Cook occasionally did the arrangements herself, but she told Matthew Bahl of allaboutjazz.com, "most of the time, I have a few ideas about what I want to do, and I usually know who I'd like to have arrange the song based on those ideas." The freshness of Cook's arrangements was once again in evidence on her sophomore release, Dem Bones (2001), whose title track relied on a sort of musical-textural pun: Cook's voice was woven into a group of three trombones (or 'bones). The album also included Cook's rendition of the Bobbie Gentry country-rock standard "Ode to Billie Joe." Cook's concerts as she toured in support of Dem Bones received consistent critical acclaim; Michael Renner of the St. Louis Post-Dispatch praised the "noticeable honesty, some would call it an organic quality, in her approach; we sense that she doesn't sing according to commercial expectations or pander to the style-of-the-month method of marketing."
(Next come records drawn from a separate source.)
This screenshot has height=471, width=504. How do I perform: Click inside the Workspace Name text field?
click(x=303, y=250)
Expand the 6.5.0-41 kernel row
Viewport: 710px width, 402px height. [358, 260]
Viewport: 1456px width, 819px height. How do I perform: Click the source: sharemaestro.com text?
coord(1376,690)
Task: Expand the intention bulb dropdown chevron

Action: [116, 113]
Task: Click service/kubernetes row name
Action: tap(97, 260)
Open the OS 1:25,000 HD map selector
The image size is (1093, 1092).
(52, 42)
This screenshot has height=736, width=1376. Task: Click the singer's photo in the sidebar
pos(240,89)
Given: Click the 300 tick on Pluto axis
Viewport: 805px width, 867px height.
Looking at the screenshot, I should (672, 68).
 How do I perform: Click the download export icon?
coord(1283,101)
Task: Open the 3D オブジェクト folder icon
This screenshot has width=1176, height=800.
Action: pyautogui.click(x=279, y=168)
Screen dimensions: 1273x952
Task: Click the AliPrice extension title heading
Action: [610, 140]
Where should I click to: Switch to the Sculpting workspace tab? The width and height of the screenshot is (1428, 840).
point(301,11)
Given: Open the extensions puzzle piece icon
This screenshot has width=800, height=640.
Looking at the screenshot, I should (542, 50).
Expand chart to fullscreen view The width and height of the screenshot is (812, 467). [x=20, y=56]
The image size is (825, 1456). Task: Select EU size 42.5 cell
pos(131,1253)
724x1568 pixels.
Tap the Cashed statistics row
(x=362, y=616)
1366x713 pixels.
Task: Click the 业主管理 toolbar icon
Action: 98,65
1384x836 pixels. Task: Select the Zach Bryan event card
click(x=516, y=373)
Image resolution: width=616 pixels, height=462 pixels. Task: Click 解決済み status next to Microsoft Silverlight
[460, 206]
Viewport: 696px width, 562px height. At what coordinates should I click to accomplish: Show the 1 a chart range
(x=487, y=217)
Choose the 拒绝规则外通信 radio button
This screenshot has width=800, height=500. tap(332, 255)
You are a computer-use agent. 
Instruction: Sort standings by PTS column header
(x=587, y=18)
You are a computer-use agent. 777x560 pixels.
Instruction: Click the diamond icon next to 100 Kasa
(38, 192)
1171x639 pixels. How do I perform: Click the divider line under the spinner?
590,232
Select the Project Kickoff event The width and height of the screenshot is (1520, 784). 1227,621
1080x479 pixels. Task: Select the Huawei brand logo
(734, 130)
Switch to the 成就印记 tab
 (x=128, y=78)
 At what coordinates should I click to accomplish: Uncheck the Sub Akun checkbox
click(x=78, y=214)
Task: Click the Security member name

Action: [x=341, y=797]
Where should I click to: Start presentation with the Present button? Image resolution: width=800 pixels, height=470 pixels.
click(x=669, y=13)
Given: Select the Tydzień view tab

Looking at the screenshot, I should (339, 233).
Following up Dem Bones with Simply Natural in late 2002, Cook continued along the same road, with her own arrangement of Simon & Garfunkel's "Scarborough Fair," a little-known Duke Ellington composition called "Tulip or Turnip," and a title track of her own composition. She told Bahl that her biggest challenge as a writer was "the completion of a song. I have lots of verses, hooks, and partial melodies. Often, if it doesn't come to me all at once, it never will." Outside of performing, Cook, who was single, was active as a voice teacher; she warned students away from jazz if they had dreams of stardom. If they felt chosen to sing jazz, however, she advised them to study the music of jazz greats, both instrumental and vocal, and to learn to play an instrument even if singing was most important to them.
Cook stayed out of the recording studio for several years after Simply Natural, but she seemed to be constantly enriching her stylistic brew. Shuler described a 2005 Cook concert in Manhattan as having "a nice blend of jazz, scat, R&B, gospel, calypso, and blues," with Cook also taking on the difficult challenge of covering the Aretha Franklin song "How I Got Over." Cook prepared to resume her international traveler ways that year with a tour of Central Asia, and observers interested in new developments in jazz vocals were waiting to hear how she would weave this new strand of her life into her thoroughly contemporary music.